So of course I was willing to forgive a lot of "Pankh", despite the fact that this was the only good review I read about it, just because it dared to bring surrealism into Bollywood just like Meenaxi brought post-modernism. But this post is not about the virtues of the movie, nor is it a review. This post is about its tagline: "The Unbearable Lightness of Being".
Borrowed from Milan Kundera's best-known novel, Pankh's tagline must be trying to tell us something, so I set out to find what connects the two pieces of art that couldn't be any more different. And I will make this analysis a little anti-climactic by warning you from the get-go that I don't really see what the connection is, if it even existed. But as I was digging deeper and deeper for meaning, I was surprised to find many shared themes, though the approach is miles apart.
This was one of the themes that surprised me by appearing in both the movie and the novel in completely different get-ups. In Kundera's novel it plays a central part in the doctor's life because of a misinterpreted essay that he writes "comparing" communists with Oedipus. Without going into details, the most important point that the book makes is that Oedipus may not have been guilty of the sins he commits, but he still owns up to his actions and punishes himself as if he had been aware of what was happening all along. Who, if not ourselves, is really responsible for our destiny, Kundera makes us wonder.

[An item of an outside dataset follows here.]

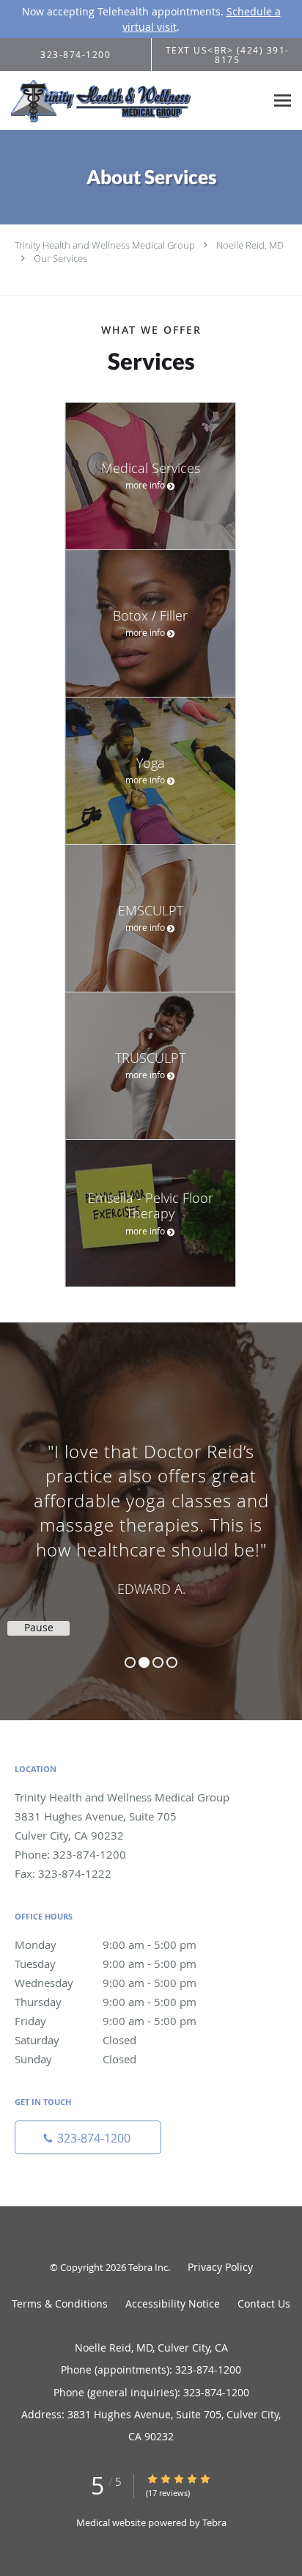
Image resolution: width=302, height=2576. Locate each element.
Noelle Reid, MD (250, 245)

In Pankh, the theme comes about in a more clinical way, in the form of a dominating, alcoholic mother that Jerry has a love-hate relationship with. She has shaped his destiny from early childhood, and continues to do so, even when Jerry rebels. And just like Kundera we wonder again: who is in control of Jerry's destiny? Is it his mother? Is it his muse? Is it himself? Or is it some higher power? And when the movie ends, can we say that he also, like Oedipus, took his destiny into his own hands? Or did he shift the blame back on his mother?
Funnily enough, the most blatant similarity between the book and the movie comes from the two gender-confused characters: Jerry, a boy forced to play a girl's roles in Bollywood movies during his entire childhood, and Karenin, the dog. Both are forced to exist as the opposite sex for reasons that in the long run turn out to have no weight or reasonable justification. But while the dog Karenin assumes his/her new identity with no repercussions, Jerry's life is forever scarred by this.
WEIGHT AND LIGHTNESS
Similarly Jerry wills himself weightless, wishes for wings to fly out of his own life, and refuses to acknowledge any mark he may make or may have made on the world. Fame and talent, he thinks, are not important, and his acting is irrelevant. Do his actions in the end give his life any weight? Probably not, and again, ironically, the only thing that will be left of him after his death will be the films he had made as young baby Kusum, a legacy he spends his entire adolescence trying to refuse.
EINMAL IST KEINMAL
This is another point where the movie differs from the book, at first sight, because we know that the abuse that Jerry goes through in his childhood is not an einmal type of situation. In fact, the movie being inspired by real life, we know it has happened to other children as well. Could it then be the type of event that Kundera would deem too heavy a burden for the world if it were to reoccur eternally? Or, since it is a truth so obscure, so little known, and so meaningless to the history of the world, isn't it safer to assume that no, it carries no weight after all, even if it were to happen again and again and again?
THE UNBEARABLE LIGHTNESS OF BEING?
Other parallels can be drawn between the characters of the book and those of the movie, the philosophy of the book and the events in the movie, but everything that brings the two together, also seems to set them far apart. As I stumble in the dark still looking for that one convincing argument, I have to wonder: did I miss something?